# START OF Selected extract

# Warhammer Quest - Ipad game



## Poomba (May 21, 2008)

Dont get ur hopes up too much - but looks interesting.

http://www.games-workshop.com/gws/wnt/blog.jsp?pid=3600036

WH Quest for Ipad/phone in 2013


----------



## humakt (Jan 2, 2008)

Its crap that they are only doing this for the iphone. I dont see why Rodeo dont do this as a multi platform release and make an Android version as well. Although GW seem keen not to do anything for the Android looking at thier current digital releases being only on Apple devices.


----------



## khrone forever (Dec 13, 2010)

they should really bring this out on PC and they would get way more sales, GW bollocks again :angry:


----------



## bitsandkits (Mar 18, 2008)

if they released it on android or ps3 i would buy it in a heart beat, but on ipoo platforms they can kiss my hairy behind


----------



## Vaz (Mar 19, 2008)

iPad only books, iPhone only games? whatttt?


----------



## stalarious (Aug 25, 2011)

Maybe there in bed with Apple?


----------



## bitsandkits (Mar 18, 2008)

stalarious said:


> Maybe there in bed with Apple?


well they both have a similar business philosophy , sell stuff at way more than other people in the same market and sue the pants off anyone trying to copy you.
Only problem is hobby doesnt have a Samsung


----------



## PlagueMarineXenon (Jun 30, 2012)

I'll never buy overpriced apple products. Guess gw will lose out on my business too


----------



## Chaosftw (Oct 20, 2008)

Based on that "Teaser" the game looks like crap... Not a single shot from the game to see what the graphics / play style is like...

# END OF Selected extract
# START OF Supplied records

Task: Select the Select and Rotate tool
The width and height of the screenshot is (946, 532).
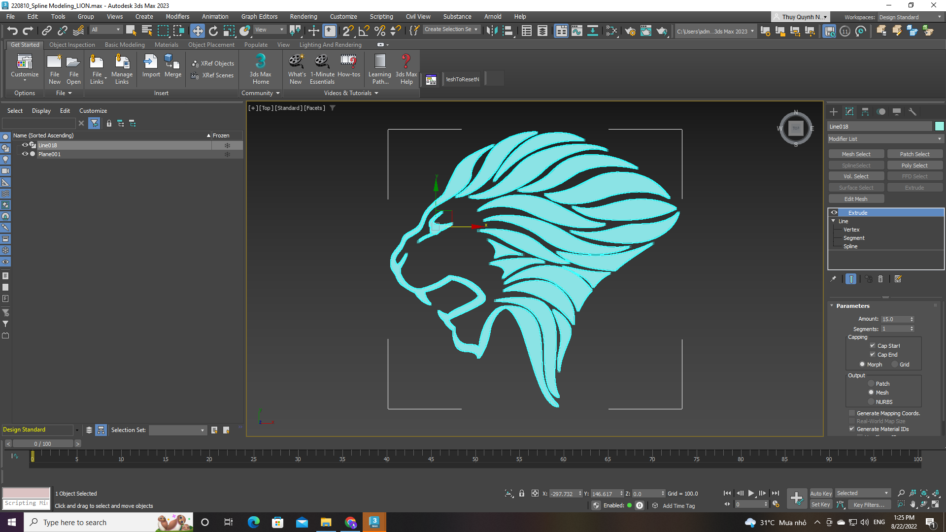Action: tap(213, 31)
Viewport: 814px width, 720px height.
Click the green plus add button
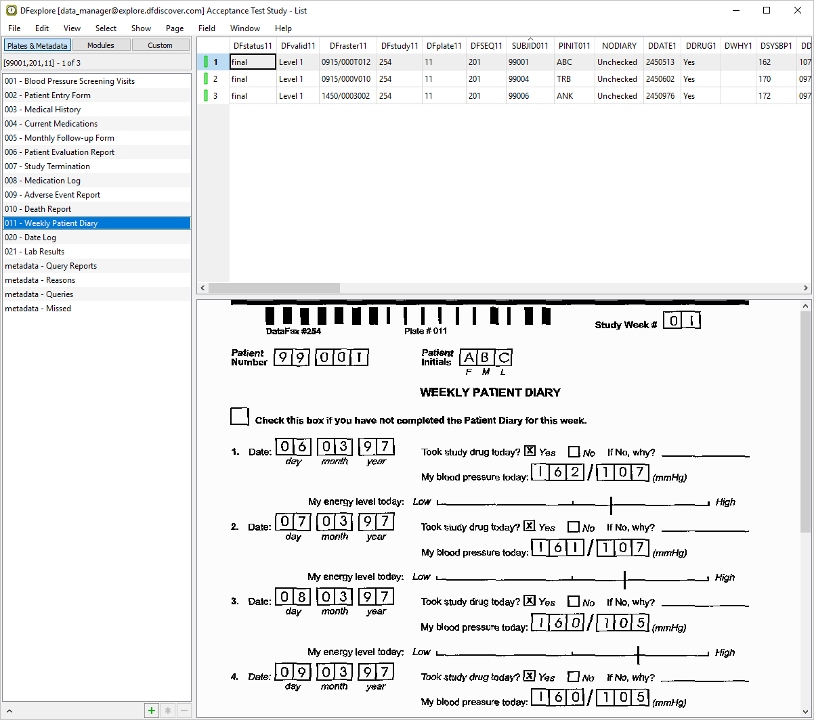point(152,711)
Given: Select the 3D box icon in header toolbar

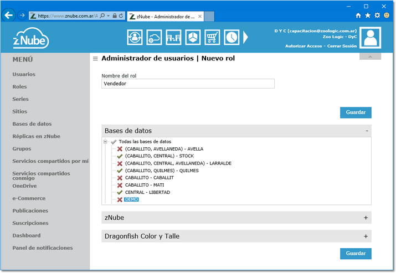Looking at the screenshot, I should (x=193, y=37).
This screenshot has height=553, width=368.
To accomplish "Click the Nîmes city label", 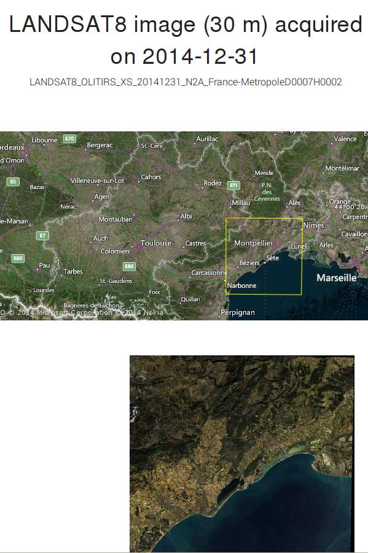I will [x=313, y=225].
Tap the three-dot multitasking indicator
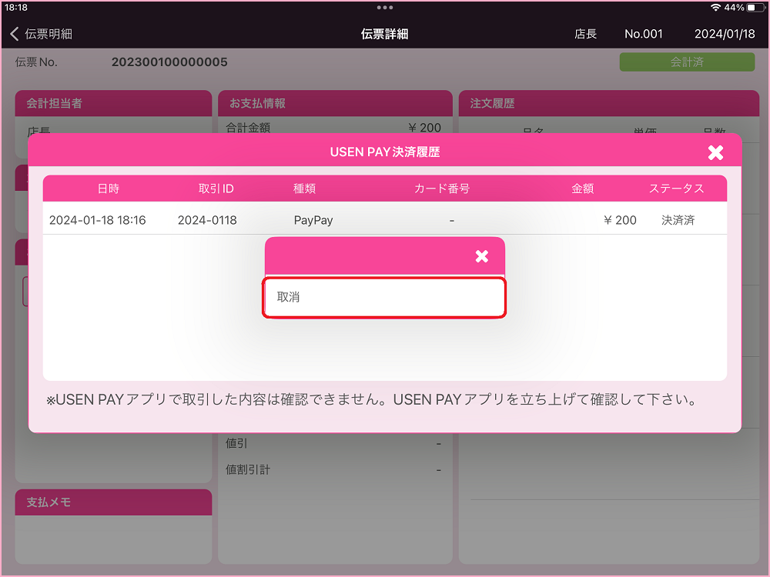The height and width of the screenshot is (577, 770). (x=385, y=7)
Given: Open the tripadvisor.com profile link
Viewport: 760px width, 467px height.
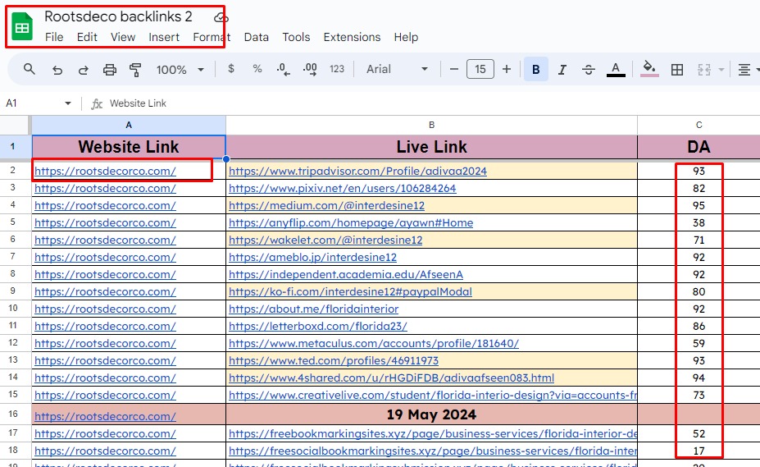Looking at the screenshot, I should click(x=357, y=171).
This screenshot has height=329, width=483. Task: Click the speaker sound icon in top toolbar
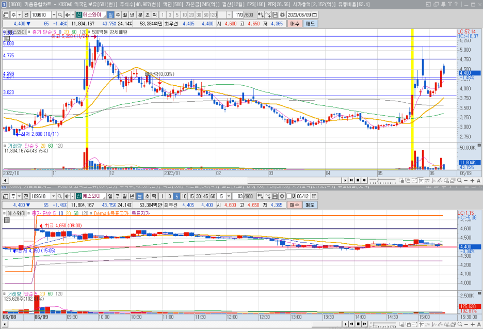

# END OF Supplied records

Reproduce the passage of the Warhammer Quest thread between "## PlagueMarineXenon (Jun" and "style is like...", inclusive.

## PlagueMarineXenon (Jun 30, 2012)

I'll never buy overpriced apple products. Guess gw will lose out on my business too


----------



## Chaosftw (Oct 20, 2008)

Based on that "Teaser" the game looks like crap... Not a single shot from the game to see what the graphics / play style is like...